The pro-pot people feel that victory--even if it comes not this year and
not in Nevada--is inevitable. Each year there are fewer members of the
pre-boomer generation, who tend not to distinguish between heroin and
pot. In 1983, only 31% of Americans surveyed had tried pot; the new
Time/cnn poll puts the figure at 47%. And though pot use among teens is
down from its '70s highs, parents sneaking joints when their kids are
asleep is a fresh phenomenon. But the polls show that Americans still
cling to pot's forbidden status, which is why the pro-pot people are
working so hard. "You would think you would get a change, but you're not
going to," says Charles Whitebread, a law professor at the University of
Southern California who has written extensively on marijuana law. "Even
though it did nothing to them, the fear that it will somehow pollute their
children has made some of the people who used marijuana extremely freely
now say, 'Oh, gee, I wouldn't be in favor of the change in the legal status
of marijuana.'" It may be that the major dividing line between the pro- and
anti-legalizers is not party affiliation but parental status. And even
among parents, moms see more against pot than dads.
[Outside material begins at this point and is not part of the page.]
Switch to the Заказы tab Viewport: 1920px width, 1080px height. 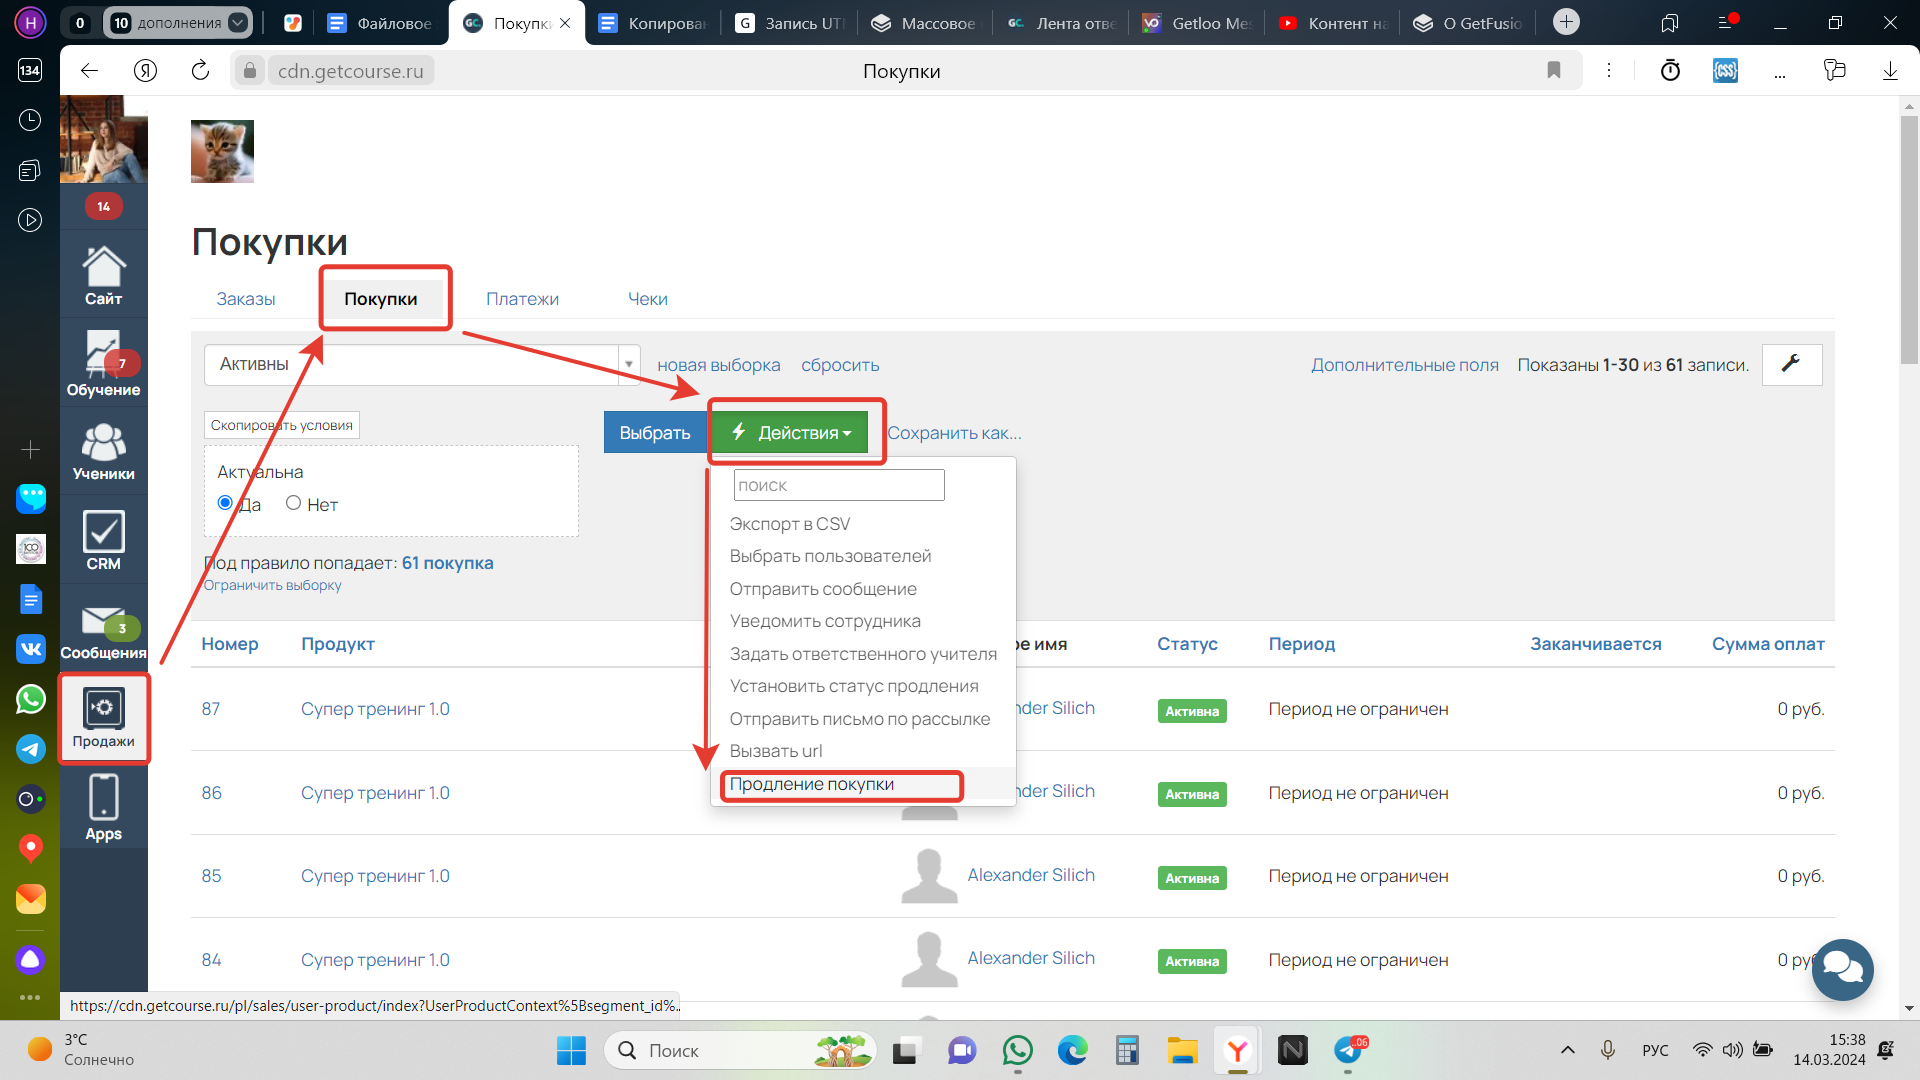click(x=245, y=299)
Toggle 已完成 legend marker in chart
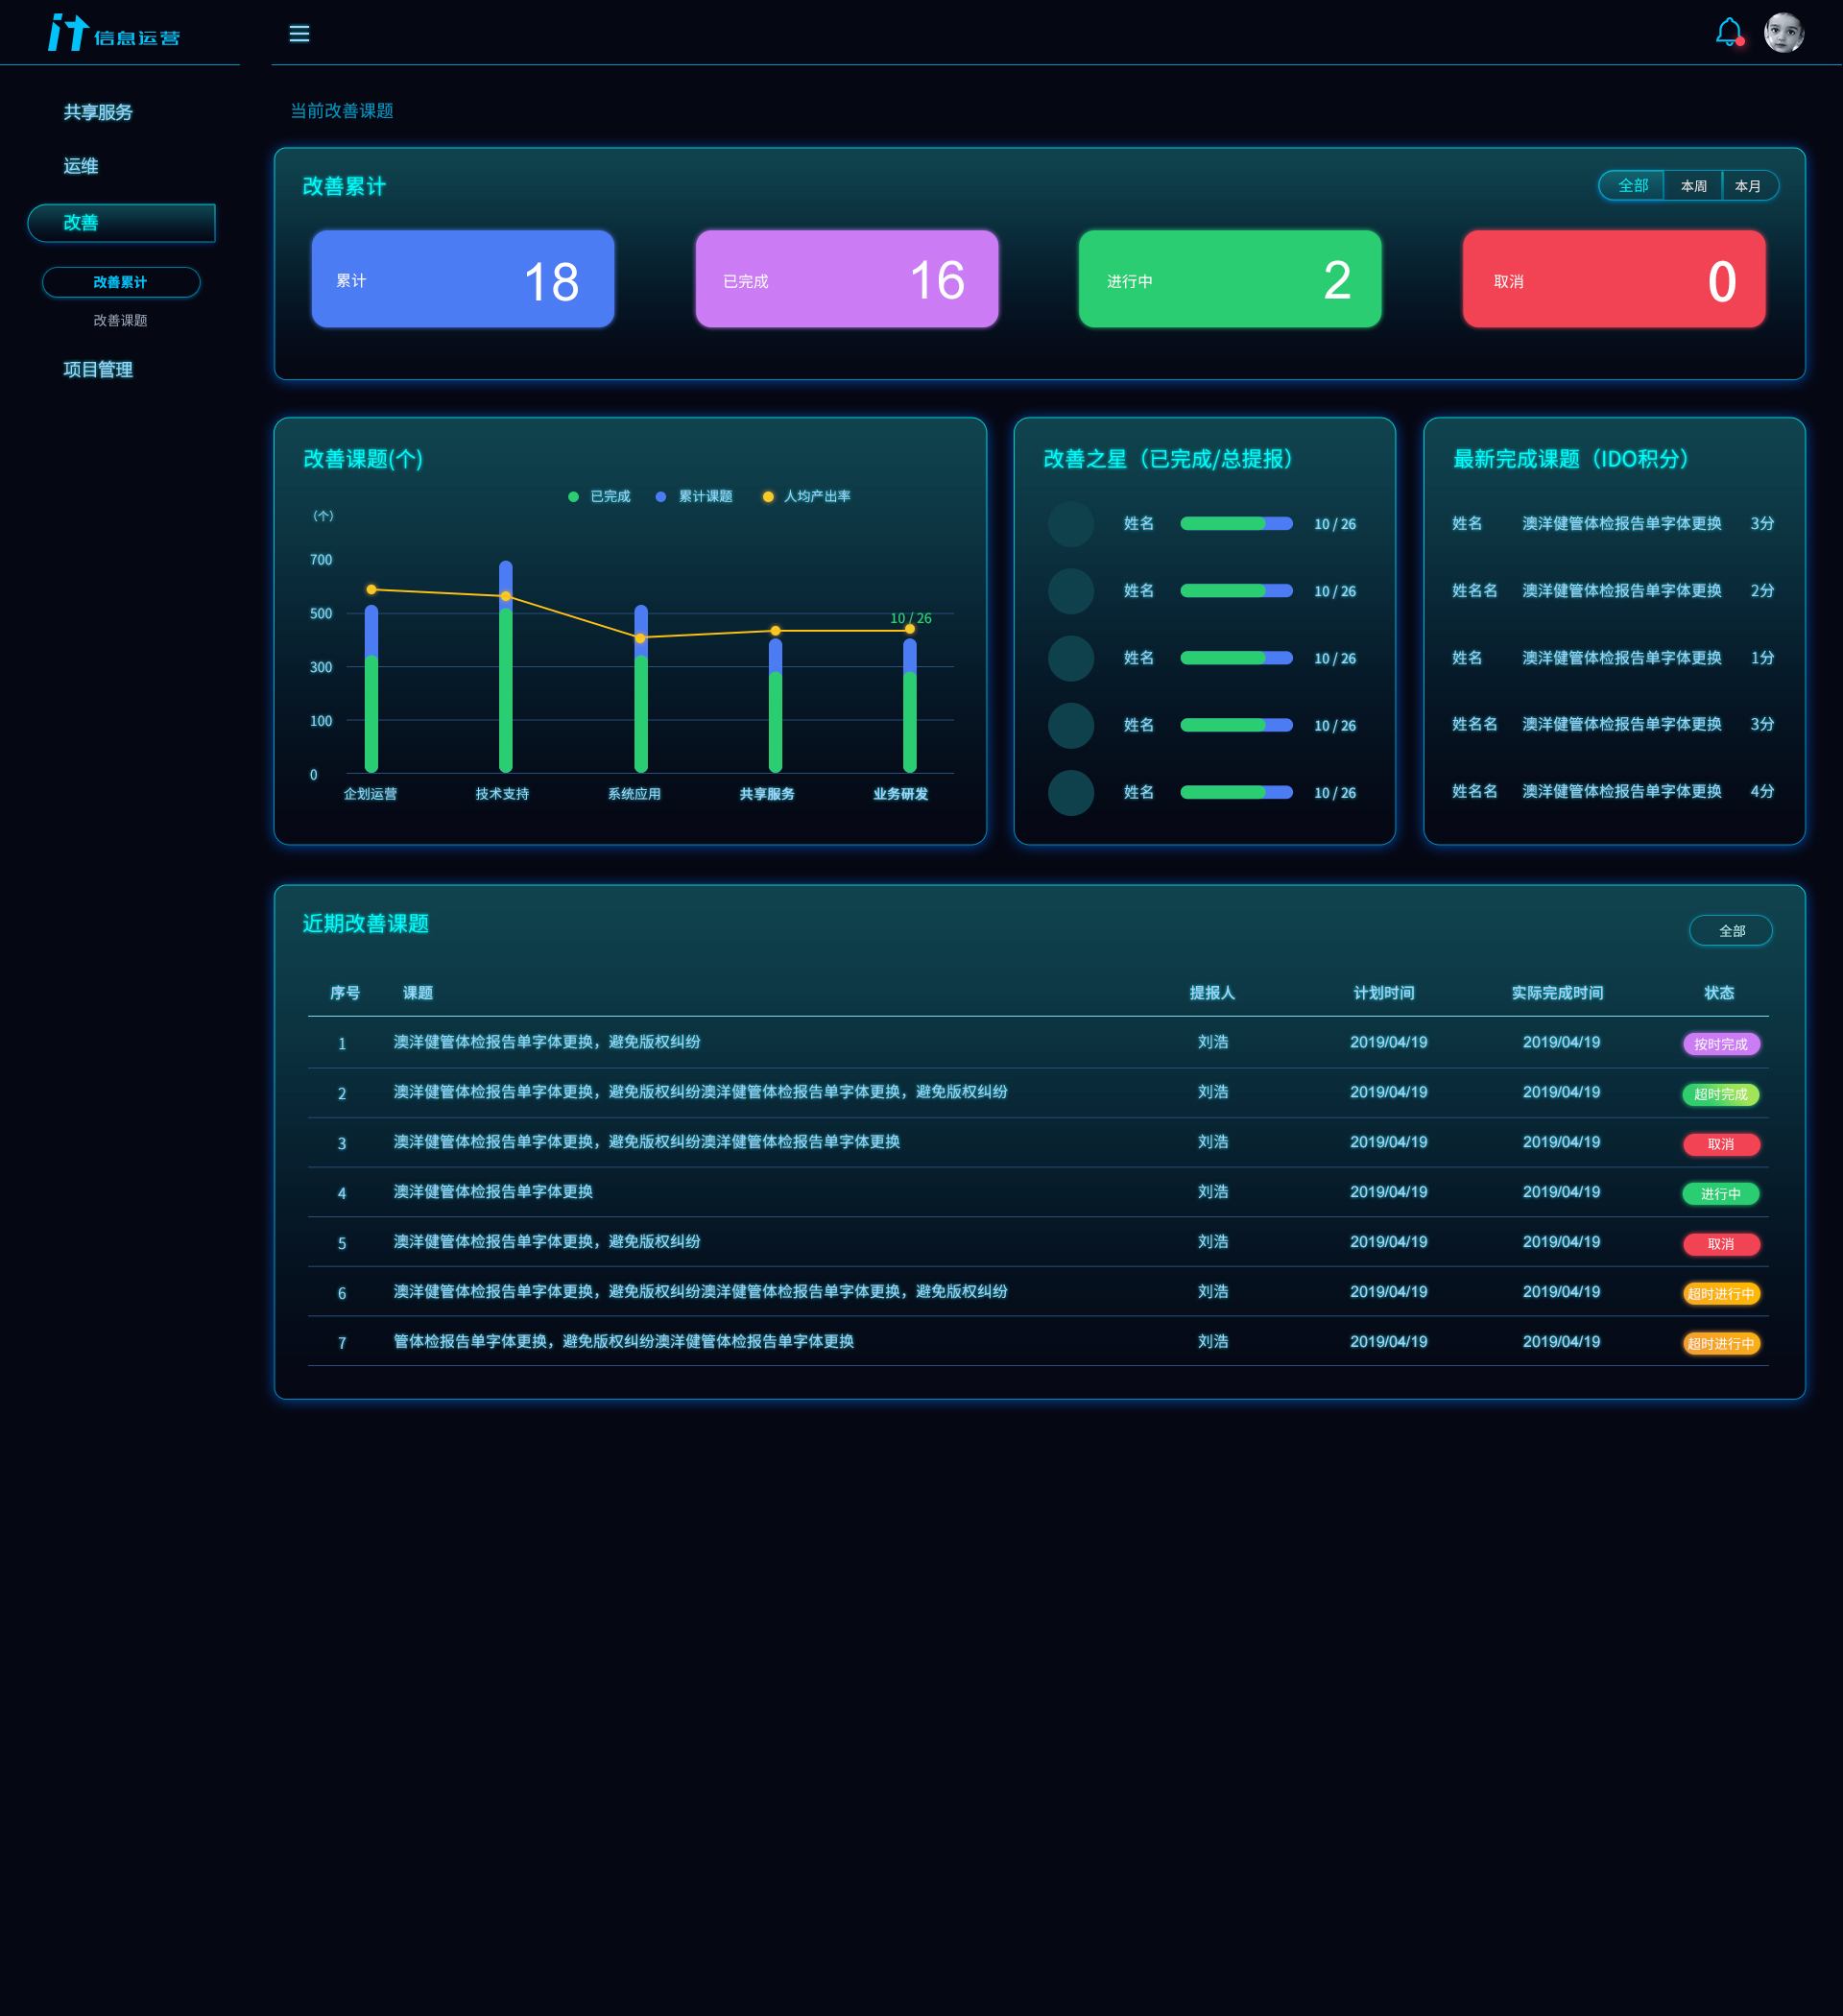This screenshot has width=1843, height=2016. point(573,497)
So, barring another wave of '60s-like radicalism or a lot more poorly
thought-out co-op busts by the feds, Americans' complicated feelings about
pot aren't going to be reconciled overnight. And recent studies showing
that marijuana can have addictive properties, though in a small percentage
of cases, is going to make some parents more nervous about their kids
turning into potheads. While alcohol and cigarettes may be more dangerous,
a lot of parents would rather smell beer on their kid's breath than have a
29-year-old living at home, eating Cheetos and watching SpongeBob.